● Work instruction
The reply to the records below should contain exactly the lines from the line with "Click the Regional" through the line with "The image size is (671, 513).", and nothing besides.
———
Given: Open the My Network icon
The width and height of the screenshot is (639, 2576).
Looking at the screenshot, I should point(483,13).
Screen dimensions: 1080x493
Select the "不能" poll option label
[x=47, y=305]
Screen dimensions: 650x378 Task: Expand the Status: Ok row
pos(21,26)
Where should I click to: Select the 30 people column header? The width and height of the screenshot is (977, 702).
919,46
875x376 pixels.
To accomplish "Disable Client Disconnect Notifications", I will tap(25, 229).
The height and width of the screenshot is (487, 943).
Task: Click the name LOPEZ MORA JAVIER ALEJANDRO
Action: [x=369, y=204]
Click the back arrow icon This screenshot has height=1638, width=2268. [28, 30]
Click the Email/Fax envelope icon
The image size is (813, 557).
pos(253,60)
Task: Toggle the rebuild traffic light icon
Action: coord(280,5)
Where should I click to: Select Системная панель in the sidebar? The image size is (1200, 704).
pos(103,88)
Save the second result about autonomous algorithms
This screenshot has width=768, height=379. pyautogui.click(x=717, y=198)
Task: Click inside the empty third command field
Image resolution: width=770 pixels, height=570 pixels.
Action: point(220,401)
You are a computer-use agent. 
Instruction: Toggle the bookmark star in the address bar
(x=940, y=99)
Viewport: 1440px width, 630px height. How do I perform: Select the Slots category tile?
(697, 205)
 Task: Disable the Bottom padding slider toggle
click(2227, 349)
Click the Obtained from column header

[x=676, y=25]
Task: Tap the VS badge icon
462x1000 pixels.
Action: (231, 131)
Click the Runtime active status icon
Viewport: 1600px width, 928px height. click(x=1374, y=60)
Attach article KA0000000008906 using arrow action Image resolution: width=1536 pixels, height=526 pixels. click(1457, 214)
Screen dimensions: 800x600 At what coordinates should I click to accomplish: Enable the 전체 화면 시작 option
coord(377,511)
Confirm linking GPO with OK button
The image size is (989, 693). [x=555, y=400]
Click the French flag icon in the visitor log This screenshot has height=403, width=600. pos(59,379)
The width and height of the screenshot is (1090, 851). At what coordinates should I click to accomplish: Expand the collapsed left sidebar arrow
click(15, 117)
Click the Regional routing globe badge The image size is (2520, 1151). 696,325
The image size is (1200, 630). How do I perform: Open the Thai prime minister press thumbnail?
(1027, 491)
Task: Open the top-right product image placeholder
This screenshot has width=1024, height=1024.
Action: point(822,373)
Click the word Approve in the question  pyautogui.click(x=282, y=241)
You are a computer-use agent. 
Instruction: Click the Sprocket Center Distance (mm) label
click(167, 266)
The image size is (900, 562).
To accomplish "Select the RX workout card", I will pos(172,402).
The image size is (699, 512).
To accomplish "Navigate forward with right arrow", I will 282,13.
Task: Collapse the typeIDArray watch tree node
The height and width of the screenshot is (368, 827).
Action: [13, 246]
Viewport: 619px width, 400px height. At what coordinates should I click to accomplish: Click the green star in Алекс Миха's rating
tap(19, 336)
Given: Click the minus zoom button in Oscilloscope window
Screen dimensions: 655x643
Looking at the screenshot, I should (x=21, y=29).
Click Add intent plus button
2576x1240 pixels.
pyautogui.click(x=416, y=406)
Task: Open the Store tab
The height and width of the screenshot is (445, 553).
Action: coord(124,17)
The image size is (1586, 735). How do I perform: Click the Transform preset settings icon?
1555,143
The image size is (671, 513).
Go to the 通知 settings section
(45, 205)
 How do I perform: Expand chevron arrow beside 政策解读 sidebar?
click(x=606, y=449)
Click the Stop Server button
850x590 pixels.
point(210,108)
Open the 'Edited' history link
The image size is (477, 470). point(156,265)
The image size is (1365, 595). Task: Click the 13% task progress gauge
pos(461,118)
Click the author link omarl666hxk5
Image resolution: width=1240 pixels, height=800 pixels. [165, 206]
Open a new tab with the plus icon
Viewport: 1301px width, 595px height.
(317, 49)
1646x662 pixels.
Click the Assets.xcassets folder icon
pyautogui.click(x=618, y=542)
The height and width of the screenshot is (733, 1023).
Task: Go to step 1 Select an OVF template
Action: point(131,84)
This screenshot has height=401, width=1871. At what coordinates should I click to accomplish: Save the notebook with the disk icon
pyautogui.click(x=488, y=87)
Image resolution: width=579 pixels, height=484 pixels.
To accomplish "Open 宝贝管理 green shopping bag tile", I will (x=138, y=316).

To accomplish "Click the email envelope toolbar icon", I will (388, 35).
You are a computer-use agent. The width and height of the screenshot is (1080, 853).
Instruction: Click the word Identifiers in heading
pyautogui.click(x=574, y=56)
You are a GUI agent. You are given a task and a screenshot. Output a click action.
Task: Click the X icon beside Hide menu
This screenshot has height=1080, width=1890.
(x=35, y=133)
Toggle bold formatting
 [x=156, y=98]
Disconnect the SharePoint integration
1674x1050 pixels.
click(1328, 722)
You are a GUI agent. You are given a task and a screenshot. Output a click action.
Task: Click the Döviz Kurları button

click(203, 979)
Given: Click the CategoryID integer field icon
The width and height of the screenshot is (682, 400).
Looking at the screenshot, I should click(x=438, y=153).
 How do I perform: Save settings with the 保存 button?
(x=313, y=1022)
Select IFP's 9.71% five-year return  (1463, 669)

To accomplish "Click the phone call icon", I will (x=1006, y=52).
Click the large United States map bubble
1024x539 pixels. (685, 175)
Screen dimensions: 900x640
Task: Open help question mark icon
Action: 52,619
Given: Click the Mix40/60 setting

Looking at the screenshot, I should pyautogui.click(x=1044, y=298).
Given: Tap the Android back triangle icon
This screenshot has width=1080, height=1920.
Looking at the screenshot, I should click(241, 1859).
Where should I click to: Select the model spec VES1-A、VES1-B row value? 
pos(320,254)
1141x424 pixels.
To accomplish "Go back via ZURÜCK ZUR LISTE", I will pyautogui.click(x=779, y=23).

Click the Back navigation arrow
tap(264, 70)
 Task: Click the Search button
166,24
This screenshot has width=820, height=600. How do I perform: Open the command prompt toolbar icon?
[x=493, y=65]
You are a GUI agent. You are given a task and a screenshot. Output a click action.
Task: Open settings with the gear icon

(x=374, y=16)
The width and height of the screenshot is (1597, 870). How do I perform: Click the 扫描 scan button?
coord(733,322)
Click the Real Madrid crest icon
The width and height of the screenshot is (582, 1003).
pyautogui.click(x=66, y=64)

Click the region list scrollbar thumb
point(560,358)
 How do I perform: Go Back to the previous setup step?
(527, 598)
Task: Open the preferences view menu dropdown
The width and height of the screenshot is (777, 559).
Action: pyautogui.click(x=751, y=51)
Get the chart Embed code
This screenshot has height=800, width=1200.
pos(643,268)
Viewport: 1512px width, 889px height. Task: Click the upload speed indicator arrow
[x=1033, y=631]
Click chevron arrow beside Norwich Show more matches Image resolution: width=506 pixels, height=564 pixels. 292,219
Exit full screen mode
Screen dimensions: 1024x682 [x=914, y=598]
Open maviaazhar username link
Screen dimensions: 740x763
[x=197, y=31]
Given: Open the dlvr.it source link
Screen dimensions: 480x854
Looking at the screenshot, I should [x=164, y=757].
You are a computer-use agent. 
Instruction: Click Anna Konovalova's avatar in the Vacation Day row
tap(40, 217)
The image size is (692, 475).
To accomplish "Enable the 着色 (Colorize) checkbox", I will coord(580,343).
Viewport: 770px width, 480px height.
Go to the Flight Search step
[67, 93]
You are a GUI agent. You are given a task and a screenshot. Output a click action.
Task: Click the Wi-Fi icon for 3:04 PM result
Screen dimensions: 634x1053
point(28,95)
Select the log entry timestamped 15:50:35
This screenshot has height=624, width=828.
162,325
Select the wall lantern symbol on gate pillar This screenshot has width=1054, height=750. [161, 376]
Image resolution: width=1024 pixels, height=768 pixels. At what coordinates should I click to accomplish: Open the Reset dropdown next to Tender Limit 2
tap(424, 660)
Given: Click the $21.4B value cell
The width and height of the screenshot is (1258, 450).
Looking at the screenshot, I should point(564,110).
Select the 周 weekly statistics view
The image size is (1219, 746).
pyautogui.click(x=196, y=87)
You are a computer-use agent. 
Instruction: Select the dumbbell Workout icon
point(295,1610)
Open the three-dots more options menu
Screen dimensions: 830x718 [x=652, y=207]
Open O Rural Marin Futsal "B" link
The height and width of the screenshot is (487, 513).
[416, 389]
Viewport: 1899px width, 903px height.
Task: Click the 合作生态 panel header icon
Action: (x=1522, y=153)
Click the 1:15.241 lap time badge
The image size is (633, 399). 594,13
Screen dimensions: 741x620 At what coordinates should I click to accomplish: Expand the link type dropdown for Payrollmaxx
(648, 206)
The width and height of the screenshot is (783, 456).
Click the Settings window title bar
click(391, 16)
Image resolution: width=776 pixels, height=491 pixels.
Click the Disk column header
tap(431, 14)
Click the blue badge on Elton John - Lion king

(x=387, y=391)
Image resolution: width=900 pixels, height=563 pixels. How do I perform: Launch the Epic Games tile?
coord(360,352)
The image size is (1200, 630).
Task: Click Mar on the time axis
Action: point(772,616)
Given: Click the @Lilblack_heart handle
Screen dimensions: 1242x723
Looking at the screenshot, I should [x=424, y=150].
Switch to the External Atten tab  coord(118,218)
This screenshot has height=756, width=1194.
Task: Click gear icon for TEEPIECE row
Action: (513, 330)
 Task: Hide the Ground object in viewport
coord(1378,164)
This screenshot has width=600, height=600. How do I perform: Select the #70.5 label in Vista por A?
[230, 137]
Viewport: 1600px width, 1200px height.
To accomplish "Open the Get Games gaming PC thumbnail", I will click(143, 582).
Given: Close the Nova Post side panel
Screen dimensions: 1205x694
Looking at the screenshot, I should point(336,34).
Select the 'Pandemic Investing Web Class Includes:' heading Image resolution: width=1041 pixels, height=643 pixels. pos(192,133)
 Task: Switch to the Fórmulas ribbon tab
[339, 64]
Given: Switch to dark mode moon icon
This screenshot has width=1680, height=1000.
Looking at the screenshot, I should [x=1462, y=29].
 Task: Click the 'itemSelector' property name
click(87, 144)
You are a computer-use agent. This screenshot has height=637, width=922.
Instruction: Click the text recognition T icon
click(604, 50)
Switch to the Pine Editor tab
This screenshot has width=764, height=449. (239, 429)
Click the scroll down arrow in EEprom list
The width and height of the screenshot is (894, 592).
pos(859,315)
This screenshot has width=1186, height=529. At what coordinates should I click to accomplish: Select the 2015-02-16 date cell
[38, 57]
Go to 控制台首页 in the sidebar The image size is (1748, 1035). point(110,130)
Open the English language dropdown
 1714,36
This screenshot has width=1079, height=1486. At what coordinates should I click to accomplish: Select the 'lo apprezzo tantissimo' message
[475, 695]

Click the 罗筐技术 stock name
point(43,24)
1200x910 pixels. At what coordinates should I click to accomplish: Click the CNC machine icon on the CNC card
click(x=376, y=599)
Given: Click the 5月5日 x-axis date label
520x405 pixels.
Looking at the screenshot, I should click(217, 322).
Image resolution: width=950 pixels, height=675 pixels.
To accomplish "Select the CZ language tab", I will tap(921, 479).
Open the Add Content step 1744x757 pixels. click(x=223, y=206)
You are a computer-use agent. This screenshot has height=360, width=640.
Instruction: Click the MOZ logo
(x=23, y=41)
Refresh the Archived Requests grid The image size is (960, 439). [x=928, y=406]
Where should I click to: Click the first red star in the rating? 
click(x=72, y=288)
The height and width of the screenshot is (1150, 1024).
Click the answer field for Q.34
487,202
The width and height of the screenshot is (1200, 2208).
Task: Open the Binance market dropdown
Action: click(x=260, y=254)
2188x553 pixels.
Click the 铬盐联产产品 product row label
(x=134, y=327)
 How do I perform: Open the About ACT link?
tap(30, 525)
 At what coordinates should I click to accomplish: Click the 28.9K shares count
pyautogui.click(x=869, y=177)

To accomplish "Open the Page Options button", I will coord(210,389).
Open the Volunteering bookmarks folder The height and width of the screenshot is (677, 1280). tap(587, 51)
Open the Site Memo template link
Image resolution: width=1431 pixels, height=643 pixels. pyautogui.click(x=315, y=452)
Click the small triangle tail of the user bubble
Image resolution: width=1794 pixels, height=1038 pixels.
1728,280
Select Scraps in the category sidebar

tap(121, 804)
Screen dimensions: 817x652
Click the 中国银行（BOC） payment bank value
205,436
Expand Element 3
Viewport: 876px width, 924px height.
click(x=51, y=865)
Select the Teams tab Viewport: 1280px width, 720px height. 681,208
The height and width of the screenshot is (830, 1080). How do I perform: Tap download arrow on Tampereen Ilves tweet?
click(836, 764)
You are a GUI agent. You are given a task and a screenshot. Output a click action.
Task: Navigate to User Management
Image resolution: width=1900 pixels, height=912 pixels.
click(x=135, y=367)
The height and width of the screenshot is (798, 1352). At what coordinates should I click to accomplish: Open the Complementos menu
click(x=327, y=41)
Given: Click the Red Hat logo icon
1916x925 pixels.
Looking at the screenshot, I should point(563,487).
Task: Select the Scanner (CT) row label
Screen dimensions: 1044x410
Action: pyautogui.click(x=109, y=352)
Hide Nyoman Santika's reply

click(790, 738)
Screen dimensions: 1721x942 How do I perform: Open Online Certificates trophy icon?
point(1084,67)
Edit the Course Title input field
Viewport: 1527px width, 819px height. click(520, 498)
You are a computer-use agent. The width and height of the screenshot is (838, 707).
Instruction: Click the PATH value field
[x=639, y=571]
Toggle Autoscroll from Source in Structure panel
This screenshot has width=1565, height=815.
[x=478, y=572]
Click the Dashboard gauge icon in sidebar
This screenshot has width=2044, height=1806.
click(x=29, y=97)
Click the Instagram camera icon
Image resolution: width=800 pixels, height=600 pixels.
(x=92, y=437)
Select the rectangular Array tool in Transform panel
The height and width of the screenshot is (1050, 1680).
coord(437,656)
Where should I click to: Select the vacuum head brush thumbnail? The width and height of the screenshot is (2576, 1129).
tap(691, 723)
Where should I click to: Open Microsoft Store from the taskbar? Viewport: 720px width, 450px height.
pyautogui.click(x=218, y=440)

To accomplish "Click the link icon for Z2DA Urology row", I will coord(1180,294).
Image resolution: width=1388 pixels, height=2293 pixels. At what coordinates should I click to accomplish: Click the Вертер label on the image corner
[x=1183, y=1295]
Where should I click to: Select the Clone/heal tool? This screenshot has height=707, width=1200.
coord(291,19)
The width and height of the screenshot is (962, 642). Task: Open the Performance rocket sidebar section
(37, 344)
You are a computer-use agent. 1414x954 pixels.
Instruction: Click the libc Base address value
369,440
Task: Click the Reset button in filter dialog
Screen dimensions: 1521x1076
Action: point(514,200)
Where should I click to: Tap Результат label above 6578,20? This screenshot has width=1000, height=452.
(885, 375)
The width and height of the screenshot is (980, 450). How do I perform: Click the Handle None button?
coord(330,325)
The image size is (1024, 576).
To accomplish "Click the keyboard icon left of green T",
———
● Expected answer
Click the Regional routing globe badge The image size is (2520, 1151). 696,325
The image size is (1200, 630). How do I perform: Open the Thai prime minister press thumbnail?
(1027, 491)
Task: Open the top-right product image placeholder
This screenshot has width=1024, height=1024.
Action: point(822,373)
Click the word Approve in the question  pyautogui.click(x=282, y=241)
You are a computer-use agent. 
Instruction: Click the Sprocket Center Distance (mm) label
click(167, 266)
The image size is (900, 562).
To accomplish "Select the RX workout card", I will pos(172,402).
The image size is (699, 512).
To accomplish "Navigate forward with right arrow", I will 282,13.
Task: Collapse the typeIDArray watch tree node
The height and width of the screenshot is (368, 827).
Action: [13, 246]
Viewport: 619px width, 400px height. At what coordinates should I click to accomplish: Click the green star in Алекс Миха's rating
tap(19, 336)
Given: Click the minus zoom button in Oscilloscope window
Screen dimensions: 655x643
Looking at the screenshot, I should (x=21, y=29).
Click Add intent plus button
2576x1240 pixels.
pyautogui.click(x=416, y=406)
Task: Open the Store tab
The height and width of the screenshot is (445, 553).
Action: coord(124,17)
The image size is (1586, 735). How do I perform: Click the Transform preset settings icon?
1555,143
The image size is (671, 513).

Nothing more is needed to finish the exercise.